AIM OF THE TASK – Find the lines below that contain the string "computer". Copy each one.

DATA UNDER STUDY –
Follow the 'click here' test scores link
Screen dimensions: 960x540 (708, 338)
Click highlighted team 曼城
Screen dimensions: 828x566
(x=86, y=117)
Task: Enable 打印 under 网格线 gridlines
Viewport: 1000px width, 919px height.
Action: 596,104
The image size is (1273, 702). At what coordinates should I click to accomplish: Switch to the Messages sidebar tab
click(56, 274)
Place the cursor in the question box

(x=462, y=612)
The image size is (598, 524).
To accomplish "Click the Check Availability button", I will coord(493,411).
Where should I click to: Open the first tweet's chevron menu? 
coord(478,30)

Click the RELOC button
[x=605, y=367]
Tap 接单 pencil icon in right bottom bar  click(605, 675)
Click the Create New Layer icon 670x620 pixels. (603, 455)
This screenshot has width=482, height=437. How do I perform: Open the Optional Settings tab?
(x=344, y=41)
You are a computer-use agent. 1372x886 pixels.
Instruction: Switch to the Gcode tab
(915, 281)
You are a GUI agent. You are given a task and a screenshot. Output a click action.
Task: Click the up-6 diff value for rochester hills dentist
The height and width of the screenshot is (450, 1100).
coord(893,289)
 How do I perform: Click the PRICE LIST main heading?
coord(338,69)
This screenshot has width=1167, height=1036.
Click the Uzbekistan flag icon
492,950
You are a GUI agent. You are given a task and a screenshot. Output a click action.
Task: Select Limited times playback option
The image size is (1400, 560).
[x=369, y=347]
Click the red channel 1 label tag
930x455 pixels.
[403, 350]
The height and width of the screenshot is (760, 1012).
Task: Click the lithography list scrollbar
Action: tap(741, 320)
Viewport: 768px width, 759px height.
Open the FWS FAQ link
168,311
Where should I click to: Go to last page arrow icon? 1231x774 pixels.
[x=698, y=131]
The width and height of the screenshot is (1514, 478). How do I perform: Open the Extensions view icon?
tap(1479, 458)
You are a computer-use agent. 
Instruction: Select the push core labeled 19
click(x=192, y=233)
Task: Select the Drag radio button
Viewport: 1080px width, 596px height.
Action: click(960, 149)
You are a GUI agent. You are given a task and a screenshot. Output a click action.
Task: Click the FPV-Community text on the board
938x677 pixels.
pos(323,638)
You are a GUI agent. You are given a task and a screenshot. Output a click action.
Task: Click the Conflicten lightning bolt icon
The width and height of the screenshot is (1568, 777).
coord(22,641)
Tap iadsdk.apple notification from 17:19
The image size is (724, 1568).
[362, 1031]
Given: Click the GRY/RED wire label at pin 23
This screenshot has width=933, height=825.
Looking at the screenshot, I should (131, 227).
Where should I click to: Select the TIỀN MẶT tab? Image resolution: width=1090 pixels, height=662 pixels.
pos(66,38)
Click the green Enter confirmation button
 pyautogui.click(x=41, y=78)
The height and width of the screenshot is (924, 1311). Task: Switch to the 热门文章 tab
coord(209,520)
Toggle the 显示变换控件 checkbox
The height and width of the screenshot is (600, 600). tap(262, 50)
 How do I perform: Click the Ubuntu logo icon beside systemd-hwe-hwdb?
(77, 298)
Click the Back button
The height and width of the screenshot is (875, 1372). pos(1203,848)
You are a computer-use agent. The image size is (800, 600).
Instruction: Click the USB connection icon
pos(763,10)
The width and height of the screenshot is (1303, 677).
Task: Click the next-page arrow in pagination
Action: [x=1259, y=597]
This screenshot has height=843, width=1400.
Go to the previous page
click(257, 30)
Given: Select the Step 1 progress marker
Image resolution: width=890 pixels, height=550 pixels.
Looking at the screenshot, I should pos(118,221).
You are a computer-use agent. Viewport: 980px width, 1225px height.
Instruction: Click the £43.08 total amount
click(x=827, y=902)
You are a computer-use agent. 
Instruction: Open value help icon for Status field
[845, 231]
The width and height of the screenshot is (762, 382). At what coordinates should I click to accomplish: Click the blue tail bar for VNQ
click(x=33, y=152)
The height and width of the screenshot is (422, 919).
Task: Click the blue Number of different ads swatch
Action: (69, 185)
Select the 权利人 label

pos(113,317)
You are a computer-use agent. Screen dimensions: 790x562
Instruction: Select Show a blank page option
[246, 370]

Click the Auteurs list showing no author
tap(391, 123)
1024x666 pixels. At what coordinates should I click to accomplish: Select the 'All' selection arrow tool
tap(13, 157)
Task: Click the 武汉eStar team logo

TASK ANSWER –
You are a computer-use agent. 1372x886 pixels.
You are a computer-use agent. 
You are a computer-use agent. The image size is (800, 600).
You are a computer-use agent. Viewport: 980px width, 1225px height.
You are a computer-use agent. 
You are a computer-use agent. Screen dimensions: 790x562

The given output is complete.